> **SELECTED EXCERPT**
○ ○ ○
How Janicza Bravo and ‘Zola’ Are Changing the Narrative

Script contributor Thuc Nguyen speaks one-on-one with ‘Zola’ director/co-writer Janicza Bravo about casting, landing on visual creative choices, and her advice for women to stay in their power.

(L-R) Riley Keough, Taylour Paige Photo By: Anna Kooris, A24

It’s not every day you have a film producer running towards you yelling “that email has dicks in it”, but this happened to Janicza Bravo. She’s a New Yorker turned Angeleno who gets away with taking photos of people on the sly… “95% of the time”. Call it street photography. Being a stealth shutterbug is one of the parts of the director and co-writer of the highly anticipated film Zola starring newcomer Taylour Paige in the titular role and Riley Keough who plays “Stefani” (with Colman Domingo as “X” aka “the roommate”, Nicholas Braun as “Derek” aka the boyfriend, along with Ts Madison in a kick-ass cameo playing “Hollywood”).

Bravo wrote the screenplay with Jeremy O. Harris, based on source material from A'Ziah King (148 tweets written in 2015 called #TheStory with a first line that became its own meme). The story is about two women who meet, hit it off and go on a “ho trip” to Tampa, Florida together (with two guys from Stefani’s life in tow). Zola thinks they’re going to dance in strip clubs, except Stefani has other plans.

You have to watch out for Bravo, not just because she’s a hotshot director who’s inundated for the next couple of years, but because she might take your picture without you knowing it, or she might be sitting next to you in a Los Angeles movie theater seeing what you think of her work. She’s also a friend to nudists in Florida (more on that in a bit). Bravo is looking, snapping and watching. She’s been upping her game from a handful of short films, some work directing television, to now her second feature. This film made a huge splash at the Sundance Film Festival and is out from A24. Bravo credits being able to have the chance to “explore comfortably and to be able to ask questions and not always have all the answers” to how she pulled off her latest project.

In Zola, the two main characters talk about being up on each other’s social media. Bravo’s not on Twitter, but she is on Instagram. This is one of the ways she found Taylour Paige and knew in her gut this was the right woman to play Zola, out of the almost 800 actresses the team looked at. Bravo “went deep into her [Paige’s] Instagram” and found a video of her dancing in a room of mirrors. This informed the casting decision. Bravo also randomly saw Taylour in person in Los Angeles. Here’s how Bravo’s story goes. “I was at a coffee shop and in walks Taylour. I took a picture of her (without asking). She rolls her eyes at me. She’s not having it. We had her in for an audition. She and I didn’t talk about that day at the coffee shop for a year after. She says she was not rolling her eyes, just probably having a bad day. That’s her version of it.” Wink.

Janicza Bravo. Photo by Clifford Prince King

Let’s move on from the eyes, those “windows to the soul”. Let’s talk about “snout cam”. This is what Bravo calls an angle where a lot of actors are shot “up the nose”, when they’re playing on a cell phone in a scene. She wanted to avoid this, so in Zola, we have the characters speaking things out loud that they’re texting to one another. It’s a great device to avoid snout cam and for dramatic effect. It really is. This is one of the “parameters” Bravo decided on when making the film. She says it comes from her being a “theater kid” who didn’t go to film school. Bravo spent from junior high until college in New York City. She left the Brooklyn neighborhood of Williamsburg in 2008 for the cross-country trek to Los Angeles.
○ ○ ○
> **TASK MATERIAL**
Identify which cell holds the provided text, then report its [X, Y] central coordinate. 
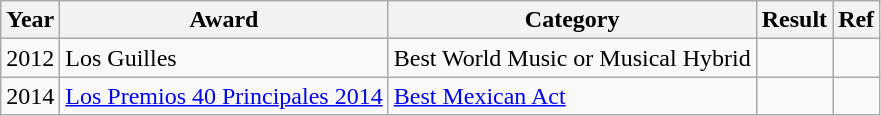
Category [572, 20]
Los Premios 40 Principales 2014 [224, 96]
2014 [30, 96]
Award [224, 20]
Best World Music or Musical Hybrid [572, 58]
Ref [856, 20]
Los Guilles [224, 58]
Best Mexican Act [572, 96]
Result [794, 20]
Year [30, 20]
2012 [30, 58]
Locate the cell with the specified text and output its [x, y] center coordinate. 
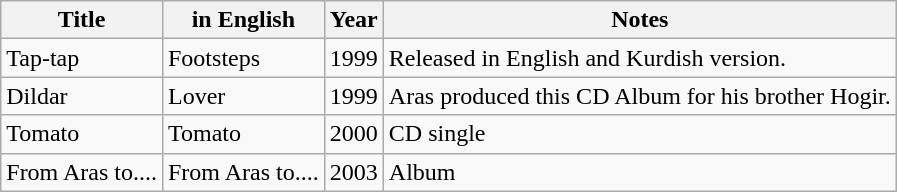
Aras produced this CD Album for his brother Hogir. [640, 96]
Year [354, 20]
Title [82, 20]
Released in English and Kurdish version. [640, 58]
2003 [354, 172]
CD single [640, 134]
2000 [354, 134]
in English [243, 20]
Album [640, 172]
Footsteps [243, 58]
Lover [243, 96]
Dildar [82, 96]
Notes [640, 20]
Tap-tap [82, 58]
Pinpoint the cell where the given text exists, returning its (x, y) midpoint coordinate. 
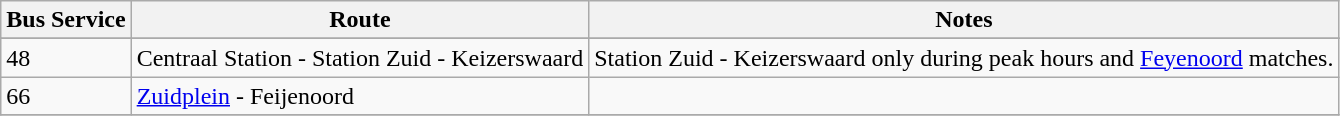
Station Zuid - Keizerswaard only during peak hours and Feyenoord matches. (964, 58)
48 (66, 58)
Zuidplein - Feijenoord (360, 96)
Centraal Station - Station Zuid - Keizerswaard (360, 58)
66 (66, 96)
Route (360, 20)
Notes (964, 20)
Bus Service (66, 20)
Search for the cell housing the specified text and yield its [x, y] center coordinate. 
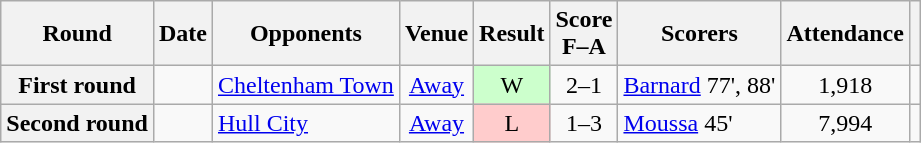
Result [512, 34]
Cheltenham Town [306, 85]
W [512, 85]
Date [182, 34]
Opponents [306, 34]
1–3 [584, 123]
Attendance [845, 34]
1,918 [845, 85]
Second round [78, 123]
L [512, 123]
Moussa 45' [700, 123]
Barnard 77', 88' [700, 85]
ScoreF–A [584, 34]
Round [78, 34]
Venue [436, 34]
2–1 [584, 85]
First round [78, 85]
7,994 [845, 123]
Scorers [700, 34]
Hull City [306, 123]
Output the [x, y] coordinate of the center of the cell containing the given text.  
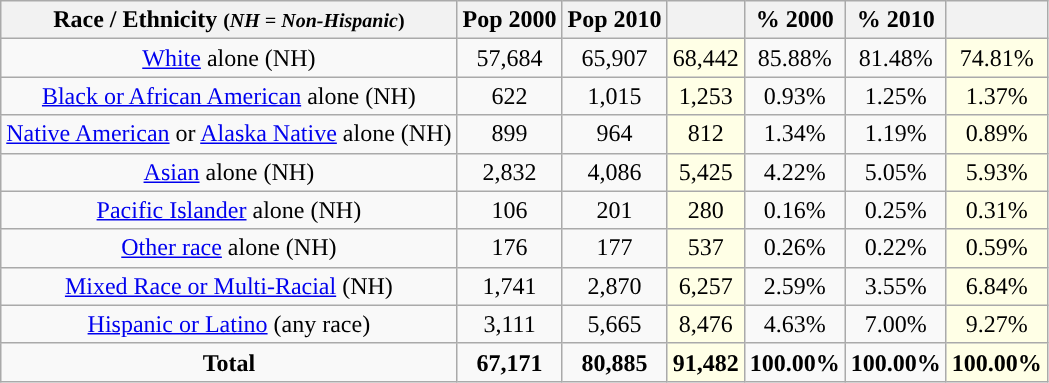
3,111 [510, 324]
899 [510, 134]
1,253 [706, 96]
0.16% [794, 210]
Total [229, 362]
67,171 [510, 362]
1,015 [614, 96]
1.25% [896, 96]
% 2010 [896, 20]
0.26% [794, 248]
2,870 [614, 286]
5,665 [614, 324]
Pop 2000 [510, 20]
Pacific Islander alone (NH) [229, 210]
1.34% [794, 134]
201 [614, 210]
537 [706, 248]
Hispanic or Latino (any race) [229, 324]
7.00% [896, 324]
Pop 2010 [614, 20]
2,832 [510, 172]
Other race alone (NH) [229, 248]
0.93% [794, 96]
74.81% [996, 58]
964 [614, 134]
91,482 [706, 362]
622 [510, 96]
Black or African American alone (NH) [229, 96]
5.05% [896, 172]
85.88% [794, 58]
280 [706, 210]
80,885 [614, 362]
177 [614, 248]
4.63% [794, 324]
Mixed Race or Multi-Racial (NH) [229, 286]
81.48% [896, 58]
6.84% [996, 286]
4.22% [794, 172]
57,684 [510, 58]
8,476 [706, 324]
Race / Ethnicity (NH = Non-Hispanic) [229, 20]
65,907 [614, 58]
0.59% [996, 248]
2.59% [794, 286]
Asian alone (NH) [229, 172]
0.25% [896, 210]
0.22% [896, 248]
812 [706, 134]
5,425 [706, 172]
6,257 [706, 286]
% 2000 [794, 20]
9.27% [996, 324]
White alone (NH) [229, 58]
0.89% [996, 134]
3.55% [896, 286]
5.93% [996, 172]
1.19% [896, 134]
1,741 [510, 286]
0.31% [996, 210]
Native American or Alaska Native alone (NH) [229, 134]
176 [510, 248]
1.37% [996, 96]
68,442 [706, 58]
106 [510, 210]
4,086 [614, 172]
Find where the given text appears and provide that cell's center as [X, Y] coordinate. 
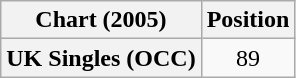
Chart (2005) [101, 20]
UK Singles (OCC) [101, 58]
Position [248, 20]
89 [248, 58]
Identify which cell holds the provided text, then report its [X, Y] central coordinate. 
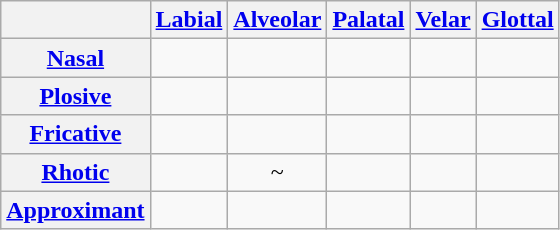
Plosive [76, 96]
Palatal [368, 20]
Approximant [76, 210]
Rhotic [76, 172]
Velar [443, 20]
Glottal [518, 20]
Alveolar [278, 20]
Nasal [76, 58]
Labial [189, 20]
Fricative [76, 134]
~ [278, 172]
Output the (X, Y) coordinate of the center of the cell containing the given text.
○ ○ ○
> **REQUIRED ACTIONS**
(A) In the records, copy out every line starting at the one that contains "Category [572, 20]" and ending at the one that contains "Search for the", both included. Leave the pictures out.
(B) Go on with the piece on Janicza Bravo and the film Zola from the point where it stops.

> **THE REPLIES**
(A)
Category [572, 20]
Los Premios 40 Principales 2014 [224, 96]
2014 [30, 96]
Award [224, 20]
Best World Music or Musical Hybrid [572, 58]
Ref [856, 20]
Los Guilles [224, 58]
Best Mexican Act [572, 96]
Result [794, 20]
Year [30, 20]
2012 [30, 58]
Locate the cell with the specified text and output its [x, y] center coordinate. 
Aras produced this CD Album for his brother Hogir. [640, 96]
Year [354, 20]
Title [82, 20]
Released in English and Kurdish version. [640, 58]
2003 [354, 172]
CD single [640, 134]
2000 [354, 134]
in English [243, 20]
Album [640, 172]
Footsteps [243, 58]
Lover [243, 96]
Dildar [82, 96]
Notes [640, 20]
Tap-tap [82, 58]
Pinpoint the cell where the given text exists, returning its (x, y) midpoint coordinate. 
Station Zuid - Keizerswaard only during peak hours and Feyenoord matches. (964, 58)
48 (66, 58)
Zuidplein - Feijenoord (360, 96)
Centraal Station - Station Zuid - Keizerswaard (360, 58)
66 (66, 96)
Route (360, 20)
Notes (964, 20)
Bus Service (66, 20)
Search for the cell housing the specified text and yield its [x, y] center coordinate. 

(B)
Have the words “ho trip” come out of your mouth? Have you heard them more so lately in real life? Bravo has. As for the parameters to gauge the success of Zola? Bravo tells me about a fantasy of hers. It goes like this- “I’ll know I’ve made it when both of my lead actresses have lines from the movie shouted at them on the street.” If “ho trip” becomes part of the popular vernacular, you know your work got to people.

Let’s move lower now and to why Bravo is a friend to nudists. She casted a handful of them for the movie, hence an email full of dick pics. Get ready for some full-frontal (when maybe you were expecting this film to be all about T n’ A?). You get your “female gaze” head on.

Let’s get on with a woman’s “worth” and some other parts … of the story. I ask Bravo about her advice for women to stay in their power. She reminds me of a line in the film: “pussy is worth thousands”. So, don’t forget that- no matter who you are. Bravo also lets me in on what she wishes she had been told growing up- “Spend a lot less time comparing yourself to others. It’s useful to a degree, but it’s no use if it holds you up.”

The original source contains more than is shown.